Conte: Postmodern American Fiction
Paul Mackin
paul.mackin at verizon.net
Sun May 1 17:54:09 CDT 2005
jbor at bigpond.com wrote:
> Conte, Joseph. _Design and Debris: A Chaotics of Postmodern American
> Fiction_. Tuscaloosa: University of Alabama Press, 2002.
>
> "[... Conte] examines numerous authors, prominent among them John
> Hawkes, Kathy Acker, Don Delillo, and Thomas Pynchon. His theory of
> postmodern literature, like Fredric Jameson's, envisions a permanent
> and irreparable breach between modernist and postmodernist works.

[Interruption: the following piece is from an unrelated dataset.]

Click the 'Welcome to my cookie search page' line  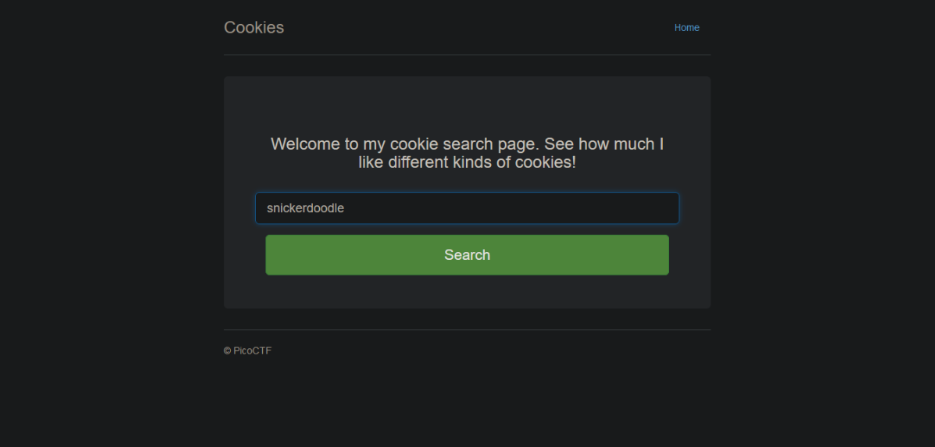point(467,144)
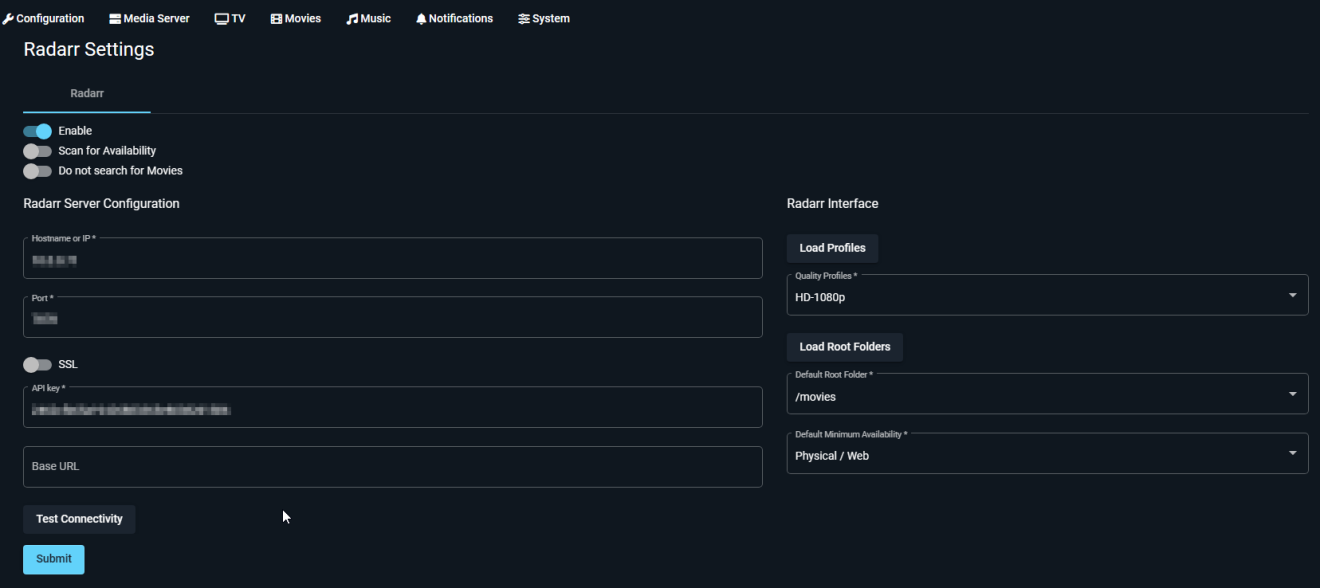Click the System settings icon
This screenshot has height=588, width=1320.
click(x=523, y=17)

> Using Thomas Kuhn's proposal that scientific progress proceeds via
> radical paradigm shifts, Conte asserts modernist science and
> literature have been superceded by the new paradigm of postmodern
> science and literature. Citing authors ranging from James Joyce to
> T.S. Eliot and Wallace Stevens, Conte reads modernism and traditional
> science as part of an outmoded paradigm which obsessively seeks to
> order reality because of a latent fear of disorder and
> unpredictability. This results in a modernist 'pohtical aesthetic
> whoseconcern for centering control approaches fascism' (2002, 11). [...]"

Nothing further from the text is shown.